◆ **Page extract**:
ArtMedicine

Fusing Traditional Medicine With Breathtaking Artistic Vision

Dr. George Tjapaltjarri is one of Australia’s “Grand Old Men” of Aboriginal Art.  Emerging from the desert in 1964, where he had led the traditional nomadic life. Known simply as “Dr. George”, he is recognised amongst his tribe as an Aboriginal Doctor and today is attached to the Kintore Clinic in Katherine, in the Northern Territory.

Born in the 1940’s at Walungurru, more commonly known as the Kintore Community, Dr. George Ward Tjapaltjarri is a well-respected artist and prominent traditional Aboriginal elder. During his early years, Dr. George Tjapaltjarri enjoyed a traditional Aboriginal bush childhood. It wasn’t until 1964 when he met renowned Aboriginal tracker, Nosepeg Tjunkata Tjupurrula, that Dr. Tjapaltjarri had his first contact with Europeans.

In the mid to late 1970’s Dr. George Tjapaltjarri took up modern art and began painting for the Papunya Tula Artists. He then expanded his repertoire from painting to pursue traditional teachings and medicine. In the late 1970’s through to the early 1980’s Dr. Tjapaltjarri worked as a traditional healer serving the Kintore and Tjukurla Medical clinics, where he acquired the nickname “Doctor”. The title reflected his respected position as a traditional medicine man for his people, which covered the vast sweep of the Karrinwara and Kilingya country.

Bush Medicine Role

Dr. George Ward Tjapaltjarri’s nickname as “The Doctor” is due to his skills in traditional healing together with his extensive knowledge of bush medicines. Dr. George is often employed by Central Australian Aboriginal medical units to carry out traditional medicine.

In this role, Dr. George’s interests lie in imparting his extensive knowledge of the environment, nature, bush crafts and traditional healing to his community.

Traditional Medicine Meets Traditional Art

Doctor George enjoys international recognition for his role as one in a small, elite group of artists whose work powered the Central Australian Art Movement in the late 1960’s.

As well as being a traditional medicine man, Doctor George is an important Pintupi elder, responsible for supervising the initiation of young men into their rich cultural life. This responsibility entails revealing to them the secret knowledge connected with the ‘Tingari Cycle’. Doctor George depicts this wide sweep of cultural knowledge in his artworks, which display a bold series of horizontal and vertical lines representing the individual ceremonial body paint designs worn by young men during their Malliera initiation ceremonies.

Within his artworks, Doctor George often depicts the ceremonial sites associated with these designs from his Pulpina country deep in Western Australia’s Gibson Desert. The body paint designs appear to imply a strong association with the evocative desert landscape, its soak-ages, sand hills and dry creek beds. The authentic body paint markings invoke both the tradition and the power of the sacred story they are intimately connected to.

◆ **Prompt A**: In the profile of Dr. George Tjapaltjarri, whom was he meeting in 1964 when he had his first contact with Europeans?
◆ **Prompt B**: Carry on the profile of Dr. George Tjapaltjarri, starting after its final sentence.

Dataset entries:
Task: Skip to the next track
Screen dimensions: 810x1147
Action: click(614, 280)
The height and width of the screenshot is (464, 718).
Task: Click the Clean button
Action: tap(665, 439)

◆ **Exercise result A**: The renowned Aboriginal tracker Nosepeg Tjunkata Tjupurrula.

◆ **Exercise result B**:
The Tingari Dreaming

Doctor George’s reputation as a traditional artist is founded on his Tingari paintings. Dreaming’s associated with the Tingari form part of a secret and sacred cultural tradition stretching back thousands of years. These traditions form the core of important men’s business, providing the foundation of much of their law.

The colours represented in Dr. George’s painting hold great significance in the Western Desert culture. Dr. George utilises the traditional colours provided by his raw materials; pigments, clay and charcoal, which are: red, yellow, white and black. The concentric design is typical of the “Tingari Dreaming” art form and at least partially relates to the great expanses covered by the Tingari in their mythological Creation Period.

In their myths, the Tingari beings are said to have travelled to different desert regions where they created landforms and taught law. The colour white in Tingari art is significant, as it usually depicts the presence of water a treasured commodity in the desert regions.

In addition to his work serving his far-flung community as a traditional medicine man, Dr. George finds himself in wider demand for his traditional artistic skills. These days, Dr. George Ward Tjapaltjarri is a highly collectable indigenous artist, with his preferred medium being acrylic paint on canvas.

Having held exhibitions around Australia and overseas, Dr. George’s artworks can be found in prestigious museum and private collections around Australia. His artworks display the powerful raw masculinity found in traditional Aboriginal culture providing an insight into his people’s ancient and sacred stories and laws.